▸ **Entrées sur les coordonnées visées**
========

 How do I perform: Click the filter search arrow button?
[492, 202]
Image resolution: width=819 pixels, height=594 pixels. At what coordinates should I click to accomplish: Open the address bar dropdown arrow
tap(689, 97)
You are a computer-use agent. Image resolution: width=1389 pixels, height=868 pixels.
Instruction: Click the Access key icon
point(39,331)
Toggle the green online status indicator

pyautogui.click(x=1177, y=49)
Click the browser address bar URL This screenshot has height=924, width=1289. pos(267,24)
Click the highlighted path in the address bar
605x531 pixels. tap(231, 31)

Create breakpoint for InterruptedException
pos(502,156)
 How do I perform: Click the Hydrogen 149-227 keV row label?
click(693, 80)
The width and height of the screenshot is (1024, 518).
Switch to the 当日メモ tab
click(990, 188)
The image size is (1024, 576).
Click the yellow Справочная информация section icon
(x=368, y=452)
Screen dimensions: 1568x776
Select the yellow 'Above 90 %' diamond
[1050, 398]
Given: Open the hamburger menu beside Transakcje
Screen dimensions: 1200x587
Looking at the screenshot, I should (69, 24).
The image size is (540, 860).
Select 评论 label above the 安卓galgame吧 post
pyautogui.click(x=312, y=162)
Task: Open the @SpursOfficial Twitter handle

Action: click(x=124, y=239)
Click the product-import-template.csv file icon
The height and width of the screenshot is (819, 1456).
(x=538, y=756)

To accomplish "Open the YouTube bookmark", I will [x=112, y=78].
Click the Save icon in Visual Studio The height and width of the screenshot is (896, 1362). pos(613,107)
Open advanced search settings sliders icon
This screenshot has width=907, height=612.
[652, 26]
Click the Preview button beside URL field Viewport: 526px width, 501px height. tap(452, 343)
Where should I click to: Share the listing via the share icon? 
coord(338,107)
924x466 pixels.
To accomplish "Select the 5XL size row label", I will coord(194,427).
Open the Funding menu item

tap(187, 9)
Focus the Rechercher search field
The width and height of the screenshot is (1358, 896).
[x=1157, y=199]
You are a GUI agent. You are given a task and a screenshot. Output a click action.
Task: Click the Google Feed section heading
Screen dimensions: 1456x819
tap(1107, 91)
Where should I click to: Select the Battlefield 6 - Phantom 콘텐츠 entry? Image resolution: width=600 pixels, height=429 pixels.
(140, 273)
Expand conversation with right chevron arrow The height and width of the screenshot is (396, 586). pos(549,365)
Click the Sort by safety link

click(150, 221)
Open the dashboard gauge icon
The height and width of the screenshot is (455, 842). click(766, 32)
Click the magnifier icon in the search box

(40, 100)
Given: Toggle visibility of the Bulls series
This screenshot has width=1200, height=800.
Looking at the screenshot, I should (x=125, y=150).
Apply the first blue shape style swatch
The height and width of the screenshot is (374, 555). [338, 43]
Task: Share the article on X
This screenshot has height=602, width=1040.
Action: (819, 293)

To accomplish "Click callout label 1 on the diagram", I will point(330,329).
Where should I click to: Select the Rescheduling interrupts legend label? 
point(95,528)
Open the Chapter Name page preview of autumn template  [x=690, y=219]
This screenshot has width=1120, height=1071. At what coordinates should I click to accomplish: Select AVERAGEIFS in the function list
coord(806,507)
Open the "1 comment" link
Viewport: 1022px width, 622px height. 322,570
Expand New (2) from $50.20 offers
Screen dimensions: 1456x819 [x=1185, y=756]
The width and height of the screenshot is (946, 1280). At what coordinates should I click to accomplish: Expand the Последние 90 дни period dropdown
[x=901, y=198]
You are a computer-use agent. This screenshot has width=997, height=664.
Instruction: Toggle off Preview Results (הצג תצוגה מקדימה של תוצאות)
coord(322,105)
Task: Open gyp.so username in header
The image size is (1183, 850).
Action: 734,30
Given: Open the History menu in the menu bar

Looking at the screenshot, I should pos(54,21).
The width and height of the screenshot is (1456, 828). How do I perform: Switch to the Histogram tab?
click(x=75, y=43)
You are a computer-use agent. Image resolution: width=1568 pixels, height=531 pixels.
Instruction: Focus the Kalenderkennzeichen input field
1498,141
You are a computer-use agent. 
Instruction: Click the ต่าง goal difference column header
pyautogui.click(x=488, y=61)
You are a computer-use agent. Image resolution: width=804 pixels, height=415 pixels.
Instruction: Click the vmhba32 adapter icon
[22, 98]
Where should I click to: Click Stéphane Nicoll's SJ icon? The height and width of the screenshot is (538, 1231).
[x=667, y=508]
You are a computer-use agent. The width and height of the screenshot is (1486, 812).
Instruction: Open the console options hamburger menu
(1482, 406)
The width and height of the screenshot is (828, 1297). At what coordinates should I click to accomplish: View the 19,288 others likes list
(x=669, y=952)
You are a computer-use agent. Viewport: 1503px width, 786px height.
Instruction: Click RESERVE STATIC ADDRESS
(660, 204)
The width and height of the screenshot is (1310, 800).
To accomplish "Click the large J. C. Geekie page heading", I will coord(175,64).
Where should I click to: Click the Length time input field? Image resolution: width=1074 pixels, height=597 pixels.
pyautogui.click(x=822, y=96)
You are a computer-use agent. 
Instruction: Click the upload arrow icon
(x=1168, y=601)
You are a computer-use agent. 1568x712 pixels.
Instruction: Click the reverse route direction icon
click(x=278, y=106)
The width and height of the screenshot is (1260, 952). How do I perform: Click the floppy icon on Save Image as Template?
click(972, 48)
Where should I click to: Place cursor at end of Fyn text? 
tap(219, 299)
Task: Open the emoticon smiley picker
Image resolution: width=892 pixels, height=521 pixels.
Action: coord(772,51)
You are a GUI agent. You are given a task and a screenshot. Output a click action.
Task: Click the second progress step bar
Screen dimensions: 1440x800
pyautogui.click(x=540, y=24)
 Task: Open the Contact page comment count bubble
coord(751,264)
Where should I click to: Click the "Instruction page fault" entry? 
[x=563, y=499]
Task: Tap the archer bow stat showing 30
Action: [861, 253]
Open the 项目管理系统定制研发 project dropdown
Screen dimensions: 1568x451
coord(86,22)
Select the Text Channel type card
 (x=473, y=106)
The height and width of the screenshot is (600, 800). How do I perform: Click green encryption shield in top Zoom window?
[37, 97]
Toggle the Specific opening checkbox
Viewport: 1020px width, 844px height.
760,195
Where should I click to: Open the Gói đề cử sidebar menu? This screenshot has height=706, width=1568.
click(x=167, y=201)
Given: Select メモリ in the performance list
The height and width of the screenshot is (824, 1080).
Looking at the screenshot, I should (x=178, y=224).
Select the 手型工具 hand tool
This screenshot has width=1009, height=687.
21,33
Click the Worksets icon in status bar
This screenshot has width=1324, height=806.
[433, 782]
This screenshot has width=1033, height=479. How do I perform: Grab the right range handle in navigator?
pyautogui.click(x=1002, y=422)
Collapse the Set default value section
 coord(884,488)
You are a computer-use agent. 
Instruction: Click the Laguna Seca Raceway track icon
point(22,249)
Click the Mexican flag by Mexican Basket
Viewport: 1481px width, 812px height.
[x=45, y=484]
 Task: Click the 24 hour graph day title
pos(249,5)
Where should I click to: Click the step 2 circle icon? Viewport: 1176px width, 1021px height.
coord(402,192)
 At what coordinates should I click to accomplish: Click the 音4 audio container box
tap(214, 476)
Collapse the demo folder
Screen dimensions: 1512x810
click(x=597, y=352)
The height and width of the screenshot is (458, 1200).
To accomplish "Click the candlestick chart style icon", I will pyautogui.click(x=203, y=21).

========

▸ **CONSIGNE**
Recopiez à l'identique toutes les lignes des données ci-dessus, sans en changer un mot.

▸ **TÂCHE RÉALISÉE**
 How do I perform: Click the filter search arrow button?
[492, 202]
Image resolution: width=819 pixels, height=594 pixels. At what coordinates should I click to accomplish: Open the address bar dropdown arrow
tap(689, 97)
You are a computer-use agent. Image resolution: width=1389 pixels, height=868 pixels.
Instruction: Click the Access key icon
point(39,331)
Toggle the green online status indicator

pyautogui.click(x=1177, y=49)
Click the browser address bar URL This screenshot has height=924, width=1289. pos(267,24)
Click the highlighted path in the address bar
605x531 pixels. tap(231, 31)

Create breakpoint for InterruptedException
pos(502,156)
 How do I perform: Click the Hydrogen 149-227 keV row label?
click(693, 80)
The width and height of the screenshot is (1024, 518).
Switch to the 当日メモ tab
click(990, 188)
The image size is (1024, 576).
Click the yellow Справочная информация section icon
(x=368, y=452)
Screen dimensions: 1568x776
Select the yellow 'Above 90 %' diamond
[1050, 398]
Given: Open the hamburger menu beside Transakcje
Screen dimensions: 1200x587
Looking at the screenshot, I should (69, 24).
The image size is (540, 860).
Select 评论 label above the 安卓galgame吧 post
pyautogui.click(x=312, y=162)
Task: Open the @SpursOfficial Twitter handle

Action: click(x=124, y=239)
Click the product-import-template.csv file icon
The height and width of the screenshot is (819, 1456).
(x=538, y=756)

To accomplish "Open the YouTube bookmark", I will [x=112, y=78].
Click the Save icon in Visual Studio The height and width of the screenshot is (896, 1362). pos(613,107)
Open advanced search settings sliders icon
This screenshot has width=907, height=612.
[652, 26]
Click the Preview button beside URL field Viewport: 526px width, 501px height. tap(452, 343)
Where should I click to: Share the listing via the share icon? 
coord(338,107)
924x466 pixels.
To accomplish "Select the 5XL size row label", I will coord(194,427).
Open the Funding menu item

tap(187, 9)
Focus the Rechercher search field
The width and height of the screenshot is (1358, 896).
[x=1157, y=199]
You are a GUI agent. You are given a task and a screenshot. Output a click action.
Task: Click the Google Feed section heading
Screen dimensions: 1456x819
tap(1107, 91)
Where should I click to: Select the Battlefield 6 - Phantom 콘텐츠 entry? Image resolution: width=600 pixels, height=429 pixels.
(140, 273)
Expand conversation with right chevron arrow The height and width of the screenshot is (396, 586). pos(549,365)
Click the Sort by safety link

click(150, 221)
Open the dashboard gauge icon
The height and width of the screenshot is (455, 842). click(766, 32)
Click the magnifier icon in the search box

(40, 100)
Given: Toggle visibility of the Bulls series
This screenshot has width=1200, height=800.
Looking at the screenshot, I should (x=125, y=150).
Apply the first blue shape style swatch
The height and width of the screenshot is (374, 555). [338, 43]
Task: Share the article on X
This screenshot has height=602, width=1040.
Action: (819, 293)

To accomplish "Click callout label 1 on the diagram", I will point(330,329).
Where should I click to: Select the Rescheduling interrupts legend label? 
point(95,528)
Open the Chapter Name page preview of autumn template  [x=690, y=219]
This screenshot has width=1120, height=1071. At what coordinates should I click to accomplish: Select AVERAGEIFS in the function list
coord(806,507)
Open the "1 comment" link
Viewport: 1022px width, 622px height. 322,570
Expand New (2) from $50.20 offers
Screen dimensions: 1456x819 [x=1185, y=756]
The width and height of the screenshot is (946, 1280). At what coordinates should I click to accomplish: Expand the Последние 90 дни period dropdown
[x=901, y=198]
You are a computer-use agent. This screenshot has width=997, height=664.
Instruction: Toggle off Preview Results (הצג תצוגה מקדימה של תוצאות)
coord(322,105)
Task: Open gyp.so username in header
The image size is (1183, 850).
Action: 734,30
Given: Open the History menu in the menu bar

Looking at the screenshot, I should pos(54,21).
The width and height of the screenshot is (1456, 828). How do I perform: Switch to the Histogram tab?
click(x=75, y=43)
You are a computer-use agent. Image resolution: width=1568 pixels, height=531 pixels.
Instruction: Focus the Kalenderkennzeichen input field
1498,141
You are a computer-use agent. 
Instruction: Click the ต่าง goal difference column header
pyautogui.click(x=488, y=61)
You are a computer-use agent. Image resolution: width=804 pixels, height=415 pixels.
Instruction: Click the vmhba32 adapter icon
[22, 98]
Where should I click to: Click Stéphane Nicoll's SJ icon? The height and width of the screenshot is (538, 1231).
[x=667, y=508]
You are a computer-use agent. The width and height of the screenshot is (1486, 812).
Instruction: Open the console options hamburger menu
(1482, 406)
The width and height of the screenshot is (828, 1297). At what coordinates should I click to accomplish: View the 19,288 others likes list
(x=669, y=952)
You are a computer-use agent. Viewport: 1503px width, 786px height.
Instruction: Click RESERVE STATIC ADDRESS
(660, 204)
The width and height of the screenshot is (1310, 800).
To accomplish "Click the large J. C. Geekie page heading", I will coord(175,64).
Where should I click to: Click the Length time input field? Image resolution: width=1074 pixels, height=597 pixels.
pyautogui.click(x=822, y=96)
You are a computer-use agent. 
Instruction: Click the upload arrow icon
(x=1168, y=601)
You are a computer-use agent. 1568x712 pixels.
Instruction: Click the reverse route direction icon
click(x=278, y=106)
The width and height of the screenshot is (1260, 952). How do I perform: Click the floppy icon on Save Image as Template?
click(972, 48)
Where should I click to: Place cursor at end of Fyn text? 
tap(219, 299)
Task: Open the emoticon smiley picker
Image resolution: width=892 pixels, height=521 pixels.
Action: coord(772,51)
You are a GUI agent. You are given a task and a screenshot. Output a click action.
Task: Click the second progress step bar
Screen dimensions: 1440x800
pyautogui.click(x=540, y=24)
 Task: Open the Contact page comment count bubble
coord(751,264)
Where should I click to: Click the "Instruction page fault" entry? 
[x=563, y=499]
Task: Tap the archer bow stat showing 30
Action: [861, 253]
Open the 项目管理系统定制研发 project dropdown
Screen dimensions: 1568x451
coord(86,22)
Select the Text Channel type card
 (x=473, y=106)
The height and width of the screenshot is (600, 800). How do I perform: Click green encryption shield in top Zoom window?
[37, 97]
Toggle the Specific opening checkbox
Viewport: 1020px width, 844px height.
760,195
Where should I click to: Open the Gói đề cử sidebar menu? This screenshot has height=706, width=1568.
click(x=167, y=201)
Given: Select メモリ in the performance list
The height and width of the screenshot is (824, 1080).
Looking at the screenshot, I should (x=178, y=224).
Select the 手型工具 hand tool
This screenshot has width=1009, height=687.
21,33
Click the Worksets icon in status bar
This screenshot has width=1324, height=806.
[433, 782]
This screenshot has width=1033, height=479. How do I perform: Grab the right range handle in navigator?
pyautogui.click(x=1002, y=422)
Collapse the Set default value section
 coord(884,488)
You are a computer-use agent. 
Instruction: Click the Laguna Seca Raceway track icon
point(22,249)
Click the Mexican flag by Mexican Basket
Viewport: 1481px width, 812px height.
[x=45, y=484]
 Task: Click the 24 hour graph day title
pos(249,5)
Where should I click to: Click the step 2 circle icon? Viewport: 1176px width, 1021px height.
coord(402,192)
 At what coordinates should I click to accomplish: Click the 音4 audio container box
tap(214, 476)
Collapse the demo folder
Screen dimensions: 1512x810
click(x=597, y=352)
The height and width of the screenshot is (458, 1200).
To accomplish "Click the candlestick chart style icon", I will pyautogui.click(x=203, y=21).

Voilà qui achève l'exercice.